=== DATA FOR PROCESSING ===
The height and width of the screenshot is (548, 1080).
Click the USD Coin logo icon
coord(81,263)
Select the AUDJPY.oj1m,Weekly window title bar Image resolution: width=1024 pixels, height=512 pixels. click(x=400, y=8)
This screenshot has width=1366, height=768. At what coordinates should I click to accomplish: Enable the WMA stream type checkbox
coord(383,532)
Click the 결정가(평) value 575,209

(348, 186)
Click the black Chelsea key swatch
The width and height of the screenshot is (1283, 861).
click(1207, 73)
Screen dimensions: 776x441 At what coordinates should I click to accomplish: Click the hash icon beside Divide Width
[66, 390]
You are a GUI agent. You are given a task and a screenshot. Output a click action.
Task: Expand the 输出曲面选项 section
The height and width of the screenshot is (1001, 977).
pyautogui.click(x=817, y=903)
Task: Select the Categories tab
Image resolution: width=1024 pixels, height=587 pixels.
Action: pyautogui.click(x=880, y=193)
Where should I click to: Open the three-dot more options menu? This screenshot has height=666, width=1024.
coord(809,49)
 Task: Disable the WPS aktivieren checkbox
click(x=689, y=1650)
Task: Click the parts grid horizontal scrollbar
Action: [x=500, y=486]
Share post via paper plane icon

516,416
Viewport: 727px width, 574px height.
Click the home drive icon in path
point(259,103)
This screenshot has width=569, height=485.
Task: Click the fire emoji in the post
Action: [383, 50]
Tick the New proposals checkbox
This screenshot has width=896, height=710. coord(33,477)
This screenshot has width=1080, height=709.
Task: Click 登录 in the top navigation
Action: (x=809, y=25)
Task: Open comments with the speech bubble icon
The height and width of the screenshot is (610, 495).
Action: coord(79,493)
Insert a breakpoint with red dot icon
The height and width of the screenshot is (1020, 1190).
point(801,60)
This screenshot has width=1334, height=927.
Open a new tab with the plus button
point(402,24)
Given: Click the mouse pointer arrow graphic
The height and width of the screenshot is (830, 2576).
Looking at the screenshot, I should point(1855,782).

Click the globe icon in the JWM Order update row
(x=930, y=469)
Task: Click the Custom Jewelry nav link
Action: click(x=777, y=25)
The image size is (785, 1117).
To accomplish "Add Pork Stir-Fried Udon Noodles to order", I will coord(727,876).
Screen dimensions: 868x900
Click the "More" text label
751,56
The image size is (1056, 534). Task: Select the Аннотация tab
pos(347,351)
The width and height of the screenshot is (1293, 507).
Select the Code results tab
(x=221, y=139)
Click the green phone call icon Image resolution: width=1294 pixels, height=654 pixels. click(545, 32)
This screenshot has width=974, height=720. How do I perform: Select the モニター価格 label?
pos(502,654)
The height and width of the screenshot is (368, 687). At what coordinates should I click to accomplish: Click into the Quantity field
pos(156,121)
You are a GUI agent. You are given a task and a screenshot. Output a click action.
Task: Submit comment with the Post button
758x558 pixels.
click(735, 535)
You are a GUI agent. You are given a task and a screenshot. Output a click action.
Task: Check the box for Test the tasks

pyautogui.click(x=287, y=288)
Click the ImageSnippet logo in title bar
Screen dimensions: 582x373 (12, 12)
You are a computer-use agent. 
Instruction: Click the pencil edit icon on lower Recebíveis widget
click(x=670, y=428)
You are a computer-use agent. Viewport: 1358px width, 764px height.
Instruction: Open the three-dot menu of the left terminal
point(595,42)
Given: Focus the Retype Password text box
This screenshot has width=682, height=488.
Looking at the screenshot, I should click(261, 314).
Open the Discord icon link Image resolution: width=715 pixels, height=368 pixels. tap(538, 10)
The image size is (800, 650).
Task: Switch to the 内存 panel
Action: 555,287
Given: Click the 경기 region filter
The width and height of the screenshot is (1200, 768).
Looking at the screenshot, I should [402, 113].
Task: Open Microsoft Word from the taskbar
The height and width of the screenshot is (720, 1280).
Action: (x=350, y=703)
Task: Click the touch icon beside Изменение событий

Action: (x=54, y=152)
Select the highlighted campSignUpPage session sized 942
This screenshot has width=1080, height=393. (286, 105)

=== YOUR GOAL ===
A faithful, complete copy of the entries above is required.

=== RESULT FOR THIS EXERCISE ===
The height and width of the screenshot is (548, 1080).
Click the USD Coin logo icon
coord(81,263)
Select the AUDJPY.oj1m,Weekly window title bar Image resolution: width=1024 pixels, height=512 pixels. click(x=400, y=8)
This screenshot has width=1366, height=768. At what coordinates should I click to accomplish: Enable the WMA stream type checkbox
coord(383,532)
Click the 결정가(평) value 575,209

(348, 186)
Click the black Chelsea key swatch
The width and height of the screenshot is (1283, 861).
click(1207, 73)
Screen dimensions: 776x441 At what coordinates should I click to accomplish: Click the hash icon beside Divide Width
[66, 390]
You are a GUI agent. You are given a task and a screenshot. Output a click action.
Task: Expand the 输出曲面选项 section
The height and width of the screenshot is (1001, 977).
pyautogui.click(x=817, y=903)
Task: Select the Categories tab
Image resolution: width=1024 pixels, height=587 pixels.
Action: pyautogui.click(x=880, y=193)
Where should I click to: Open the three-dot more options menu? This screenshot has height=666, width=1024.
coord(809,49)
 Task: Disable the WPS aktivieren checkbox
click(x=689, y=1650)
Task: Click the parts grid horizontal scrollbar
Action: [x=500, y=486]
Share post via paper plane icon

516,416
Viewport: 727px width, 574px height.
Click the home drive icon in path
point(259,103)
This screenshot has width=569, height=485.
Task: Click the fire emoji in the post
Action: [383, 50]
Tick the New proposals checkbox
This screenshot has width=896, height=710. coord(33,477)
This screenshot has width=1080, height=709.
Task: Click 登录 in the top navigation
Action: (x=809, y=25)
Task: Open comments with the speech bubble icon
The height and width of the screenshot is (610, 495).
Action: coord(79,493)
Insert a breakpoint with red dot icon
The height and width of the screenshot is (1020, 1190).
point(801,60)
This screenshot has width=1334, height=927.
Open a new tab with the plus button
point(402,24)
Given: Click the mouse pointer arrow graphic
The height and width of the screenshot is (830, 2576).
Looking at the screenshot, I should point(1855,782).

Click the globe icon in the JWM Order update row
(x=930, y=469)
Task: Click the Custom Jewelry nav link
Action: click(x=777, y=25)
The image size is (785, 1117).
To accomplish "Add Pork Stir-Fried Udon Noodles to order", I will coord(727,876).
Screen dimensions: 868x900
Click the "More" text label
751,56
The image size is (1056, 534). Task: Select the Аннотация tab
pos(347,351)
The width and height of the screenshot is (1293, 507).
Select the Code results tab
(x=221, y=139)
Click the green phone call icon Image resolution: width=1294 pixels, height=654 pixels. click(545, 32)
This screenshot has width=974, height=720. How do I perform: Select the モニター価格 label?
pos(502,654)
The height and width of the screenshot is (368, 687). At what coordinates should I click to accomplish: Click into the Quantity field
pos(156,121)
You are a GUI agent. You are given a task and a screenshot. Output a click action.
Task: Submit comment with the Post button
758x558 pixels.
click(735, 535)
You are a GUI agent. You are given a task and a screenshot. Output a click action.
Task: Check the box for Test the tasks

pyautogui.click(x=287, y=288)
Click the ImageSnippet logo in title bar
Screen dimensions: 582x373 (12, 12)
You are a computer-use agent. 
Instruction: Click the pencil edit icon on lower Recebíveis widget
click(x=670, y=428)
You are a computer-use agent. Viewport: 1358px width, 764px height.
Instruction: Open the three-dot menu of the left terminal
point(595,42)
Given: Focus the Retype Password text box
This screenshot has width=682, height=488.
Looking at the screenshot, I should click(261, 314).
Open the Discord icon link Image resolution: width=715 pixels, height=368 pixels. tap(538, 10)
The image size is (800, 650).
Task: Switch to the 内存 panel
Action: 555,287
Given: Click the 경기 region filter
The width and height of the screenshot is (1200, 768).
Looking at the screenshot, I should [402, 113].
Task: Open Microsoft Word from the taskbar
The height and width of the screenshot is (720, 1280).
Action: (x=350, y=703)
Task: Click the touch icon beside Изменение событий

Action: (x=54, y=152)
Select the highlighted campSignUpPage session sized 942
This screenshot has width=1080, height=393. (286, 105)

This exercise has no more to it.